Is there any way to count how many partitions reached in Spark query on Hadoop?-CodePudding

I want to stop a Spark query if the query takes more than 10 mins.

But this is for just for one partition.

I mean if query reaches 2 partition in Hadoop so the time will be 20 mins.

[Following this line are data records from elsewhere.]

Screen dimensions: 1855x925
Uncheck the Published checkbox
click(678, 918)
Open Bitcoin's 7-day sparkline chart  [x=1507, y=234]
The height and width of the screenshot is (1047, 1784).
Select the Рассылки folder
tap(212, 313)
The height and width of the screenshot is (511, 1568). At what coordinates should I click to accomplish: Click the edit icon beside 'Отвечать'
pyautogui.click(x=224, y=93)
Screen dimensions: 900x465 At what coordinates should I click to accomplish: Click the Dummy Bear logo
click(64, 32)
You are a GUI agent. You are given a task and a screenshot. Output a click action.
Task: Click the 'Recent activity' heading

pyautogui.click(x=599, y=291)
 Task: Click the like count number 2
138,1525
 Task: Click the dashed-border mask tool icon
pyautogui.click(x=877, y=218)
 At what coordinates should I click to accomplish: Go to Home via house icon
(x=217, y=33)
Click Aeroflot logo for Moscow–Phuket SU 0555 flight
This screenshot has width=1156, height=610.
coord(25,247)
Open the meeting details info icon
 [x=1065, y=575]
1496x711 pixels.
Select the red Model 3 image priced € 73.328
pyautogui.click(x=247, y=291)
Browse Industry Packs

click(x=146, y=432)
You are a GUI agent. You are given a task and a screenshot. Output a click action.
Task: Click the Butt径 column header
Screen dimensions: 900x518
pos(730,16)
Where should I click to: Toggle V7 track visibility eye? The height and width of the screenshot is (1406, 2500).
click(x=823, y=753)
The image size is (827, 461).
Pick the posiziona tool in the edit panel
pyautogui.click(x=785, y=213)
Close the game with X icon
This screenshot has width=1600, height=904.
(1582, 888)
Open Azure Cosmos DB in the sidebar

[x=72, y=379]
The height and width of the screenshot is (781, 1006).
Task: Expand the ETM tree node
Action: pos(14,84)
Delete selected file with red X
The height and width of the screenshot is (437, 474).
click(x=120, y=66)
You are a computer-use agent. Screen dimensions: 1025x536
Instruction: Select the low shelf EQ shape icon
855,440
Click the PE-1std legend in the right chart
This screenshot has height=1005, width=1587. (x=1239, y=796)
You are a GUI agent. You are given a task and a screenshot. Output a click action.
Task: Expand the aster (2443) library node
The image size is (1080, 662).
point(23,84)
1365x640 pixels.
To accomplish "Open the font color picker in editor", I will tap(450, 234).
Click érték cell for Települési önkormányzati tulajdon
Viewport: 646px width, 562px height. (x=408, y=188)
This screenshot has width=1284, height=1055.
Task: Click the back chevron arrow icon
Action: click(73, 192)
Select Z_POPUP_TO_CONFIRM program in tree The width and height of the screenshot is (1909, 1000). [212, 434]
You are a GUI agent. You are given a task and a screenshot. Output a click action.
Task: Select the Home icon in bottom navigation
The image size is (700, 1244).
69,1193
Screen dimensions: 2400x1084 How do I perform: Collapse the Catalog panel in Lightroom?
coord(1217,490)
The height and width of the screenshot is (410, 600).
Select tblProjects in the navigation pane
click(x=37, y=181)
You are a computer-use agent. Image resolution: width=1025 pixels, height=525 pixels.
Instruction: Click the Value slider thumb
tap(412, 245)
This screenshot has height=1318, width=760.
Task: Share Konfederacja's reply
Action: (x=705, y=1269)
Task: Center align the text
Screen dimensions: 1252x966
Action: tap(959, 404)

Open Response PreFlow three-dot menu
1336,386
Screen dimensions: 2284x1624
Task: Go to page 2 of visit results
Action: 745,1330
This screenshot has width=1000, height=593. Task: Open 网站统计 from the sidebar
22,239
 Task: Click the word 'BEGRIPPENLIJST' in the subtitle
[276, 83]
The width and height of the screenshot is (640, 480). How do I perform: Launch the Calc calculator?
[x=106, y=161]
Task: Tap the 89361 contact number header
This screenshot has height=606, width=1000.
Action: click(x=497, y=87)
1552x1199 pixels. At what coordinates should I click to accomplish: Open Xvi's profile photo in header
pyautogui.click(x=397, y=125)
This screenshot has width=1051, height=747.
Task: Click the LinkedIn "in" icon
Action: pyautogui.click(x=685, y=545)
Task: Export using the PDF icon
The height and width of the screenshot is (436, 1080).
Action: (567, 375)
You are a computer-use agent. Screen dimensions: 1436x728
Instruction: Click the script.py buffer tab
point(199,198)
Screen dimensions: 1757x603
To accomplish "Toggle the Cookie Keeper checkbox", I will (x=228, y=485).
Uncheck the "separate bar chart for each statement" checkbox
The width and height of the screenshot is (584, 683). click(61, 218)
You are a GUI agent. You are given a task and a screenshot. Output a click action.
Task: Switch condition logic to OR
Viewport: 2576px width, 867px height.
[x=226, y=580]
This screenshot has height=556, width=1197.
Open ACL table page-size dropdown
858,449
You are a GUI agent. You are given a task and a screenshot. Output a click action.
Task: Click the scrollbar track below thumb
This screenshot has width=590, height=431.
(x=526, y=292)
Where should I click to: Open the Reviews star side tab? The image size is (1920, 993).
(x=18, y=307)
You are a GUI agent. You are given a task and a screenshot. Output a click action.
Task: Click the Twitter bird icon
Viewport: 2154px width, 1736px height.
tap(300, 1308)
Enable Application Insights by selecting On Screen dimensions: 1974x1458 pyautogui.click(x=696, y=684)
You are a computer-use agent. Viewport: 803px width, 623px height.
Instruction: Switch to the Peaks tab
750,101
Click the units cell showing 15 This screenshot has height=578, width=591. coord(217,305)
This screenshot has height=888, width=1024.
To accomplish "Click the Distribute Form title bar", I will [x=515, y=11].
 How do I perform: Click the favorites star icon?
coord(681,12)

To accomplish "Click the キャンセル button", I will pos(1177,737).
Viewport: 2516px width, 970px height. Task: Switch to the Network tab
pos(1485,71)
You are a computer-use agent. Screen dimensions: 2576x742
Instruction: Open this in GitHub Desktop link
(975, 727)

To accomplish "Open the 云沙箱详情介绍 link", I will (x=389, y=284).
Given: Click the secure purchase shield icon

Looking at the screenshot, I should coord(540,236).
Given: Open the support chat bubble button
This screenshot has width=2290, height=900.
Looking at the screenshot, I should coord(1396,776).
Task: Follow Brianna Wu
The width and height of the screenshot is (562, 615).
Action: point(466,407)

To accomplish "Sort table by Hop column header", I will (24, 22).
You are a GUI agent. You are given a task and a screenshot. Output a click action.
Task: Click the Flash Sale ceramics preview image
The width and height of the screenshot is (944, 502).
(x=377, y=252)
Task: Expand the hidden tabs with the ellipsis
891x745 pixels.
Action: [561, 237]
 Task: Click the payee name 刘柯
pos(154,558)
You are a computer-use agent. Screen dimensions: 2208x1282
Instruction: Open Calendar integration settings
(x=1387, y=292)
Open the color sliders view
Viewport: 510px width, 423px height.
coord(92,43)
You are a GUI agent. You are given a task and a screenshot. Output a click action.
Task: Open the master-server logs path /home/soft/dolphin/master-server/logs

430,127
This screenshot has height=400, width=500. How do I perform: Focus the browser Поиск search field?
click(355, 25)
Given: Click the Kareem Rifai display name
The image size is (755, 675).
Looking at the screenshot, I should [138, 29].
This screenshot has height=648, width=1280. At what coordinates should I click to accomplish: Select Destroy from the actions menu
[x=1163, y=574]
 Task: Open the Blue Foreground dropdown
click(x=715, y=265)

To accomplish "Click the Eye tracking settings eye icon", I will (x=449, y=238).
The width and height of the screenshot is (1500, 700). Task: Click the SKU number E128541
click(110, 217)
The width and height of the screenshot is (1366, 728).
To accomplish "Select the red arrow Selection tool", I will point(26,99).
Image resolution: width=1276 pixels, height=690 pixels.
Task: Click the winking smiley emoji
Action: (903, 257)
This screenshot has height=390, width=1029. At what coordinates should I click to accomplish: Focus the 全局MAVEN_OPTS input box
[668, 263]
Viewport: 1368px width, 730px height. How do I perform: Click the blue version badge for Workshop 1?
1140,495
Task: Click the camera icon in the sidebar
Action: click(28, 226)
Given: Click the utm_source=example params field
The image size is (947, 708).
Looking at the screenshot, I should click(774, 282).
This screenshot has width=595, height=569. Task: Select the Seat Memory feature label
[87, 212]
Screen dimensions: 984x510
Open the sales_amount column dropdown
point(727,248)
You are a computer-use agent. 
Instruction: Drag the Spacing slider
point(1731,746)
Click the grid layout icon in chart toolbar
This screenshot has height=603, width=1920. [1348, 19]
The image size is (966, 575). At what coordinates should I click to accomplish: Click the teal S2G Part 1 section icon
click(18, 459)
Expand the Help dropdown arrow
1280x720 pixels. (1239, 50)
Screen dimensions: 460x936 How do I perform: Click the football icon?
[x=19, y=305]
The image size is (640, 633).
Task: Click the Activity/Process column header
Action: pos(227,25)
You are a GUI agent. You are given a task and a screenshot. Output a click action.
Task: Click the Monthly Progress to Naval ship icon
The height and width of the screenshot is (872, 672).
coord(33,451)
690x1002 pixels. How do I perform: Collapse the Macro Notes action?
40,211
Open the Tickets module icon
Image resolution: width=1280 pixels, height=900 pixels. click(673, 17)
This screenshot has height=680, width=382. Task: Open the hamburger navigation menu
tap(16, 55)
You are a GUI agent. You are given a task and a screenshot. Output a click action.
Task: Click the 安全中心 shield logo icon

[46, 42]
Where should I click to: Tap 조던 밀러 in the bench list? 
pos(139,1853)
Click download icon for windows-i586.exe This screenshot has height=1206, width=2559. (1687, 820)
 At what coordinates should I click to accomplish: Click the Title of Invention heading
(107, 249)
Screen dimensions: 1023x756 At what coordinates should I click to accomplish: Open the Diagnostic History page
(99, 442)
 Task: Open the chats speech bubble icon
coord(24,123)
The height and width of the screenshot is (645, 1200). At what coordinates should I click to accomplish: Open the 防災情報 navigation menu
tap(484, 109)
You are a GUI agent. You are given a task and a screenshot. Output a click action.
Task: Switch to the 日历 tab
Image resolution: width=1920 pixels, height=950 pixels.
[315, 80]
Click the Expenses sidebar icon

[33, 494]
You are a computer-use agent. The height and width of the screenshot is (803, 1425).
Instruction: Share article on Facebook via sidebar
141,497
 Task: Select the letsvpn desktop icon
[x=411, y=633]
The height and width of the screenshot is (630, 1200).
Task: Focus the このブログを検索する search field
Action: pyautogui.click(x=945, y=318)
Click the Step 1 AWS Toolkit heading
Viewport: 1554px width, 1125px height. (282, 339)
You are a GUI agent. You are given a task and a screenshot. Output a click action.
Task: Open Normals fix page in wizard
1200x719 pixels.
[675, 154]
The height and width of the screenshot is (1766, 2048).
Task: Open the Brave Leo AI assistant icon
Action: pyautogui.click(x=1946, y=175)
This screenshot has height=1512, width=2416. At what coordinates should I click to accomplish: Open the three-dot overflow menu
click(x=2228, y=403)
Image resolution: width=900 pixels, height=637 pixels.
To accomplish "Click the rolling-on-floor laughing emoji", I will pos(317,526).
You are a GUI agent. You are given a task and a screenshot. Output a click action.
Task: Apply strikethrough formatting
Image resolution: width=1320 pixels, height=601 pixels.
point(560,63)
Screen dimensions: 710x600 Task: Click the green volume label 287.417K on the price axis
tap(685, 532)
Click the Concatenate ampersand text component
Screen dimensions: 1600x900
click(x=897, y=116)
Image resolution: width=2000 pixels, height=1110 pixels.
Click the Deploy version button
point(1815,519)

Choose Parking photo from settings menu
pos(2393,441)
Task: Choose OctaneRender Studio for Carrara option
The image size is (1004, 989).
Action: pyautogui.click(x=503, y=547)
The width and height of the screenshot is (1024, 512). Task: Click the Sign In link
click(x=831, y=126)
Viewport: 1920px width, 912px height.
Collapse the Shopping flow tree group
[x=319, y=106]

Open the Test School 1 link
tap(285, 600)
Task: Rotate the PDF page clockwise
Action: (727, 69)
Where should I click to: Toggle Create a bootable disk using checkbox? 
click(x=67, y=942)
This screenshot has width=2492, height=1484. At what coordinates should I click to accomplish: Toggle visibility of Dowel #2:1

For example, for this I need a 10 mins threshold:

SELECT Max(col1),
       Min(col2)
FROM   my_parititoned_table_on_hadoop
WHERE  partitioned_column = 1

For this I need a 20 mins threshold:

SELECT Max(col1),
       Min(col2)
FROM   my_parititoned_table_on_hadoop
WHERE  partitioned_column IN ( 1, 2 )

Is this possible?

CodePudding user response：

No. There is no such support in Spark.

CodePudding user response：

The answer to the question in your title ("Is there any way to count how many partitions...") is a "yes" if your data is stored as parquet. You can run explain() on your query and see how many partitions will be scanned during query execution. For example

scala> spark.sql("select * from tab where p > '1' and p <'4'").explain()
== Physical Plan ==
*(1) FileScan parquet default.tab[id#375,desc#376,p#377] Batched: true, Format: Parquet, 
     Location: PrunedInMemoryFileIndex[hdfs://ns1/user/hive/warehouse/tab/p=2, hdfs://ns1/user/hive/warehouse..., 
     **PartitionCount: 2,** PartitionFilters: [isnotnull(p#377), (p#377 > 1), (p#377 < 4)], 
     PushedFilters: [], ReadSchema: struct<id:int,desc:string>

...from which PartitionCount: x can be parsed quite easily.

The second question (which is technically a statement -- "I want to stop a Spark query if the query takes more than 10 mins") is a "no", just as @thebluephantom said.